EXERCISE.
Each record is to be repeated exactly as it stands below.

-- DATA TO PROCESS follows --

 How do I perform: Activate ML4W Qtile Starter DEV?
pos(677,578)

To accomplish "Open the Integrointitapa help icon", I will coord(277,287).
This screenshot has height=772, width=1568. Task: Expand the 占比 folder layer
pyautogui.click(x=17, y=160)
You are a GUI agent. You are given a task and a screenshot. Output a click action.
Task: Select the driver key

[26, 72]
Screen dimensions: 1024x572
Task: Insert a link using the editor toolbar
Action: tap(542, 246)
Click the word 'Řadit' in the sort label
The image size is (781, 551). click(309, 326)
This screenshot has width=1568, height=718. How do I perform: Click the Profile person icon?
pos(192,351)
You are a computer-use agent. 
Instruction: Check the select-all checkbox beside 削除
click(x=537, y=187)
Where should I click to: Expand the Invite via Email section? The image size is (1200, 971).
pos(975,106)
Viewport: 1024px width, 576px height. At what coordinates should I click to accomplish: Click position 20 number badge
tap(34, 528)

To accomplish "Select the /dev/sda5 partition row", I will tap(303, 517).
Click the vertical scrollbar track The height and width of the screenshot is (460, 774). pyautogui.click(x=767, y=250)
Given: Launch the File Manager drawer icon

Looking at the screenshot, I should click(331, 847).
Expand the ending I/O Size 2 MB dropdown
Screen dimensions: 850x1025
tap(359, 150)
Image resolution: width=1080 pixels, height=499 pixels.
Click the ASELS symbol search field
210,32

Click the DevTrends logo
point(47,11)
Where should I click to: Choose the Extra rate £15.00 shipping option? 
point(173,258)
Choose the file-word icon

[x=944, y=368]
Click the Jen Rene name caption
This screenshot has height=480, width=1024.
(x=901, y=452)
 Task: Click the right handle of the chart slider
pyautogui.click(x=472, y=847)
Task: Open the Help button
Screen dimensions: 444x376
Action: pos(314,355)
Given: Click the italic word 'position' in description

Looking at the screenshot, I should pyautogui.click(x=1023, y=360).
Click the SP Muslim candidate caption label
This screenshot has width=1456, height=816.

-- DATA TO PROCESS concluded --

ANSWER.
 How do I perform: Activate ML4W Qtile Starter DEV?
pos(677,578)

To accomplish "Open the Integrointitapa help icon", I will coord(277,287).
This screenshot has height=772, width=1568. Task: Expand the 占比 folder layer
pyautogui.click(x=17, y=160)
You are a GUI agent. You are given a task and a screenshot. Output a click action.
Task: Select the driver key

[26, 72]
Screen dimensions: 1024x572
Task: Insert a link using the editor toolbar
Action: tap(542, 246)
Click the word 'Řadit' in the sort label
The image size is (781, 551). click(309, 326)
This screenshot has width=1568, height=718. How do I perform: Click the Profile person icon?
pos(192,351)
You are a computer-use agent. 
Instruction: Check the select-all checkbox beside 削除
click(x=537, y=187)
Where should I click to: Expand the Invite via Email section? The image size is (1200, 971).
pos(975,106)
Viewport: 1024px width, 576px height. At what coordinates should I click to accomplish: Click position 20 number badge
tap(34, 528)

To accomplish "Select the /dev/sda5 partition row", I will tap(303, 517).
Click the vertical scrollbar track The height and width of the screenshot is (460, 774). pyautogui.click(x=767, y=250)
Given: Launch the File Manager drawer icon

Looking at the screenshot, I should click(331, 847).
Expand the ending I/O Size 2 MB dropdown
Screen dimensions: 850x1025
tap(359, 150)
Image resolution: width=1080 pixels, height=499 pixels.
Click the ASELS symbol search field
210,32

Click the DevTrends logo
point(47,11)
Where should I click to: Choose the Extra rate £15.00 shipping option? 
point(173,258)
Choose the file-word icon

[x=944, y=368]
Click the Jen Rene name caption
This screenshot has height=480, width=1024.
(x=901, y=452)
 Task: Click the right handle of the chart slider
pyautogui.click(x=472, y=847)
Task: Open the Help button
Screen dimensions: 444x376
Action: pos(314,355)
Given: Click the italic word 'position' in description

Looking at the screenshot, I should pyautogui.click(x=1023, y=360).
Click the SP Muslim candidate caption label
This screenshot has width=1456, height=816.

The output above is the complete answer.